When Jack Gerard, president of the American Petroleum Institute, was hired at the trade association last year, he suggested that he would not be making the kind of sweeping internal changes that he instituted in his previous job as head of the American Chemistry Council.

But such plans turned out to be short-lived as Gerard, known in the industry as a fixer of ailing organizations, just finished a house-cleaning at the API that included letting about 40 employees go.

“I was unfamiliar with the organization,” said Gerard, referring to his earlier comments. He said that after reviewing the energy association’s structure and talking to its members, “we felt we needed to make some significant changes at API.”

“We believe the changes we have made will reinvigorate the association,” Gerard said.

After the layoffs, Gerard said he will move to fill some of the vacant positions to cover some of the association’s weaknesses.

As an example, he said the association will be looking for personnel to improve API’s use of social media. He said such changes will help answer the question of “How do we better use viral technology?”

With the job cuts, which amounted to 15 percent of API’s staff, Gerard said the staff will number just more than 200 people, down from around 250. The cuts are the culmination of a reorganization that included the ouster of four API vice presidents, including Jim Ford, who was head of federal relations. Ford was replaced last month by Martin Durbin, who had been at the American Chemistry Council and is a nephew of Senate Majority Whip Dick Durbin (D-Ill.).

The API has long been a powerful voice for Big Oil in Washington, D.C. But the organization has experienced challenges in recent years as the Democratic-controlled Congress has sought climate change and energy bills that many in the industry oppose.
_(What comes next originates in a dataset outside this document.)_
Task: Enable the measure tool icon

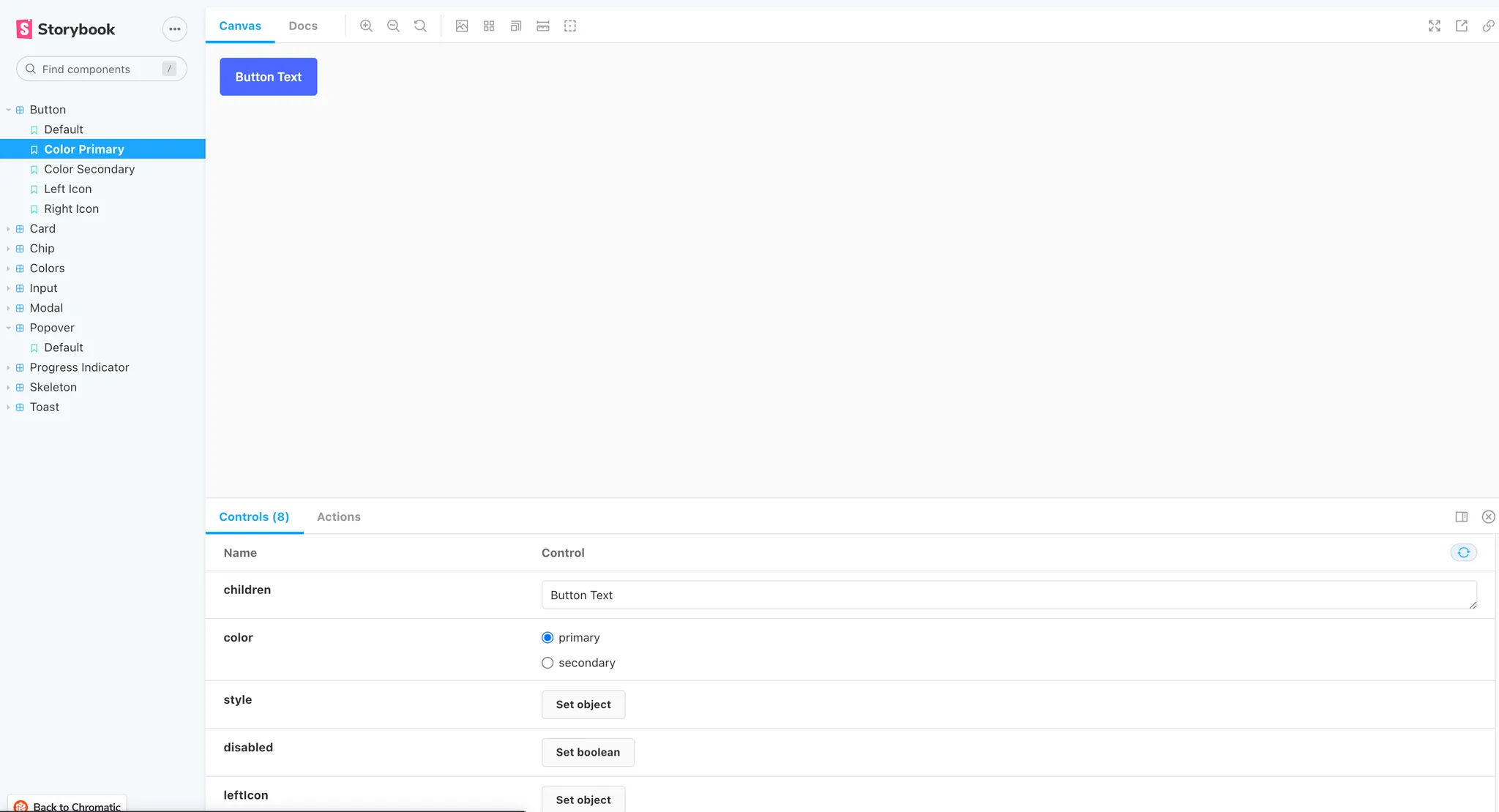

The API has spent $5.8 million on lobbying in the first three quarters of this year and contracted with a dozen outside firms to help its inside team. According to recently filed lobbying disclosures, those outside firms include Mehlman Vogel Castagnetti, Ogilvy Government Relations and a team at Olsson Frank Weeda that includes former Rep. Charlie Stenholm (D-Texas).

Gerard said he annually reviews the outside lobbying firms but has no immediate plans for replacing them at this time.

Thorsen Hangs Out Shingle. American Continental Group’s Carl Thorsen is starting his own firm, the Thorsen Group. Thorsen, who has been at ACG for the past five years, will open the new firm Jan. 1. The former general counsel to then-Majority Leader Tom DeLay (R-Texas) will continue to focus on judiciary, commerce and financial services issues.

So far, Thorsen is staying mum on his client list, but he has recently represented the Walt Disney Co., Comcast, Harbinger Financial Investments, the Motion Picture Association of America and others.